Nos tempos do teatro meu professor e diretor José Tonnezzi chamava nossa
atenção para assumirmos o erro. Siga a cena e não tente encobri-lo. A empáfia
de presumir que a plateia não viu o seu equívoco é a pior forma de ser ator.
Comecei errado. Resta seguir na cena a partir disto e trair minhas expectativas
sobre quem eu deveria ser. É no ridículo que se encontra a unidade
antropológica, melhor não escamotear.
Quando
estava tomando o golpe, vendo o assalto das ruas ainda em Paris, redigia um dos
vários fichamentos que aos poucos alimentavam relatórios, blogs e notas que
poderiam ser incorporados à tese que ora redijo. Uma vez que eu estava olhando
para o lado errado, resta seguir o movimento e assumir o erro. Eu não estava
atento. Retomo o fichamento de onde havia parado. Lia Mille Plateaux. Tentava compreender melhor, ou ao menos intuir o
que Deleuze e Guattari apelidam de Corpo sem Órgãos (CsO). No esforço de
demonstrar o conceito de visageité/rostidade, a noção de CsO era
obrigatória, não importando o quão irritante ela parece ser. Ao menos a mim ela
irrita.
* * *
Começar do
fim. Dizer que já acabou, que não há nada a fazer e, por isto dizer que tudo
está por fazer e não importando o que for feito, havemos de ser indiferentes à
trama. Dito de outra forma, eliminar a causa ou suspendê-la sem com isso
interromper as relações de anterioridade. A causa está isolada de um certo tipo
de desdobramento não vindo a ser promotora de mais nada aparecendo na forma da
silhueta que se forma no apagar das luzes, o breve movimento antes do breu. O
fim, desde o começo é só aquilo que se apresenta, é o mero evento com relação
ao qual os demais eventos devem se ocupar, ocupando o espaço ao redor numa
relação mais de cuidado e sustentação que de causalidade. Há quem chame isso de
sincronicidade. Há quem chame isto de uma moda francesa inútil. Aceito ambas as
versões dado que nenhuma delas fere o meu orgulho. Dele não me sobrou grande coisa e do que resta, deixo para usar com meu filho.
A
coincidência artificial e forçada do fim com o começo tem como finalidade
sugerir a potência da conversão, provisória, do telos em meio, em milieu
ou mesmo moyen d’analyse. Isto serve
mesmo para o conceito, seja ele qual for, a ser apreciado em favor de seu
movimento interno, e interno recompondo a forma redundante do movimento do
movimento próprios ao poema de e.e. cummings que reza HE DANSED HIS DID, uma
variação da forma de dançar a questão, que é como a atividade oracular zande é
definida por Edward Evans-Pritchard. Reconheço que nada disso diz muita coisa e
que mesmo parece travar a clareza que o pensamento exige para que possa
demonstrar um raciocínio. A expressão “movimento do movimento” não é exatamente
o meu melhor momento. Mas se a uso, faço como alguém que expõe suas vergonhas.

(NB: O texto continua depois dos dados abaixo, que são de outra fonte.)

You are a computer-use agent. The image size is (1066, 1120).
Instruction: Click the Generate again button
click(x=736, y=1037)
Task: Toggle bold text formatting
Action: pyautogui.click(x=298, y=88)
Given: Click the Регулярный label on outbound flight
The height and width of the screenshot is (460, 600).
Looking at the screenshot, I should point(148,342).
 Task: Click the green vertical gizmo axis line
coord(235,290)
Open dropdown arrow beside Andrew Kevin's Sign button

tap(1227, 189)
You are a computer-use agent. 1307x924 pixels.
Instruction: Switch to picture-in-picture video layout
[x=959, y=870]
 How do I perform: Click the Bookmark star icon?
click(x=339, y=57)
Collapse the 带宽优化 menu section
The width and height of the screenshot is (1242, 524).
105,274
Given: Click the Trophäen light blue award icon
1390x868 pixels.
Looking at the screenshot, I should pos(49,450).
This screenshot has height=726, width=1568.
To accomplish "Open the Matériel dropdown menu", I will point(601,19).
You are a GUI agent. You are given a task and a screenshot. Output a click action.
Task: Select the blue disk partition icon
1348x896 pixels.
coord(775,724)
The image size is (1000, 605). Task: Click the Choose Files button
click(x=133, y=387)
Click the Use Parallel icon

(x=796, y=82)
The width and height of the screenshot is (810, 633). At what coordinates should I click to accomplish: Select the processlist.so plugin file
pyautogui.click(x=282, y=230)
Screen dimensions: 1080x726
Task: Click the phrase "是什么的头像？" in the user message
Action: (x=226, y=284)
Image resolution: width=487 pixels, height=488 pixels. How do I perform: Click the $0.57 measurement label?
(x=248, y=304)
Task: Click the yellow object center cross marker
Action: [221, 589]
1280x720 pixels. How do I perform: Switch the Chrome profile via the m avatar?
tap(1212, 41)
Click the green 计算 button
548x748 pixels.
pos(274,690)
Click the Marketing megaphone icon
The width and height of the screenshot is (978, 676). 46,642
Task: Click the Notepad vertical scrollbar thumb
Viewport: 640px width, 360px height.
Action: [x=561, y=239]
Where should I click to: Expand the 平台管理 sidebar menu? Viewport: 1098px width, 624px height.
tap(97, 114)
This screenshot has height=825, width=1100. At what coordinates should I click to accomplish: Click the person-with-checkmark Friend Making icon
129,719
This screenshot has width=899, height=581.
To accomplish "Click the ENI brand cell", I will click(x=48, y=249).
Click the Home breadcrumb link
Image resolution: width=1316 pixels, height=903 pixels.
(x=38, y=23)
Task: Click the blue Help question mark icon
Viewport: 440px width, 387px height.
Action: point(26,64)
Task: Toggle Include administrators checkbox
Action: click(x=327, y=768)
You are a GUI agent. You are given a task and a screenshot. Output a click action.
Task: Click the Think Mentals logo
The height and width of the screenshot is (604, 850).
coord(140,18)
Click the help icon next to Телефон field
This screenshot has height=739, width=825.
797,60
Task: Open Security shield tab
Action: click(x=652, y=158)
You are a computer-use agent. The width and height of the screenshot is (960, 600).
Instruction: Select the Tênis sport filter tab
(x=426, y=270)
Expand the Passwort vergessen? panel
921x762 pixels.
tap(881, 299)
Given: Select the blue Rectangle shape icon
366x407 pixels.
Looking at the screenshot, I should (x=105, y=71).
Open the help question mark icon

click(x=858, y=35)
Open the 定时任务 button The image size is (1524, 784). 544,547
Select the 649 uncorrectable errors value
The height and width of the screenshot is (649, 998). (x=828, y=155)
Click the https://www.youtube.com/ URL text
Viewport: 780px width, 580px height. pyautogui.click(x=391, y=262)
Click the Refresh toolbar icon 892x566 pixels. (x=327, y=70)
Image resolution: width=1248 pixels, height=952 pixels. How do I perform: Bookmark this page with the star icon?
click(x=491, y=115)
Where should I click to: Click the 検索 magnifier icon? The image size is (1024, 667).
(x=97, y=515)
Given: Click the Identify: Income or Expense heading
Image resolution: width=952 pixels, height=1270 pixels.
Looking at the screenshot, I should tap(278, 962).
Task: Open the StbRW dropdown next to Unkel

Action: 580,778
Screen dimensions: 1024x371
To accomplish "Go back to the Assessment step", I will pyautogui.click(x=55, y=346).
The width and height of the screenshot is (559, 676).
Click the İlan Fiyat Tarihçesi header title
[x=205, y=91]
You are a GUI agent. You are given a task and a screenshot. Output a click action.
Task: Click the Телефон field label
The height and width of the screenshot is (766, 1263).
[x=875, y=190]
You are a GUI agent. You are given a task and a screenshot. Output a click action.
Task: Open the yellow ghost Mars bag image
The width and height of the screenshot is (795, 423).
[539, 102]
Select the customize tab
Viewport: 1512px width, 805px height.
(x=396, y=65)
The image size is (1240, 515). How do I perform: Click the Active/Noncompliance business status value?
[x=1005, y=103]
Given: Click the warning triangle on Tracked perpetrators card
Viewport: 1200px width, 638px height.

E mesmo para um exercício ruim é preciso encontrar um meio para fazê-lo
revolvendo os grãos com arado preparando o terreno, ou mesmo constituindo
território – e que só será assim, território, se o movimento do movimento vier
a se tornar movimento de algo reinstituindo a causa como elemento da trama; do
trigo à massa, de Cícero à Elias Cannetti, o milieu plateau.
“Bateson
appelle plateaux des régions
d’identité continue qui sont constitués de telle manière qu’elles ne se
laissent pas interrompre par une terminaison extérieure, par plus qu’elles ne
se laissent aller vers un point culminant : ainsi certains processus
sexuels, ou agressifs, dans la culture balinaise. Un plateau est un morceau
d’immanence. Chaque CsO est fait de plateaux. Chaque CsO est lui-même un
plateau, qui communique avec les autres plateaux sur le plan de consistance. C’est
une composante de passage. »(Deleuze & Guattari, 1980 :196; edição Minuit)
O CsO parece
ser, de outra forma o corpo posto numa diagonal qualquer que lhe atravesse
desrespeitando os circuitos organizados, ainda que pelas dobras que
desrespeitem as distâncias ordinárias e mesmo seus meios de circulação. Assim,
a ausência de órgãos implica um acidente da ordem, quero acreditar. Um acidente
na organização que é, de outra forma a violação da integridade da discrição dos
elementos e a composição de uma linha de fuga que desfaz a operação organizada
que acaba por se perder em meio ao movimento bastardo – o movimento do
movimento. E as fronteiras, os casos limite e membranas de definição são
igualmente desfiguradas ao ponto de assumirem um novo rosto, ou mesmo um novo
segredo, a depender dos poderes de organização presentes nos órgãos
atravessados. E então percebe-se, ou melhor, percebo que o que resta a fazer é
pôr e tirar as coisas de lugar. E é assim que quero ler os teoremas de
desterritorialização que seguem do
capítulo sobre o CsO. Começar do meio, a partir daquilo que resta, uma forma de
começar pelo fim ou deixar falarem as ruínas.
* * *
![]() |
Tabuleiro de Go |
“Seria preciso tomar um exemplo limitado,
comparar a máquina de guerra ao aparelho do Estado segundo a teoria dos jogos.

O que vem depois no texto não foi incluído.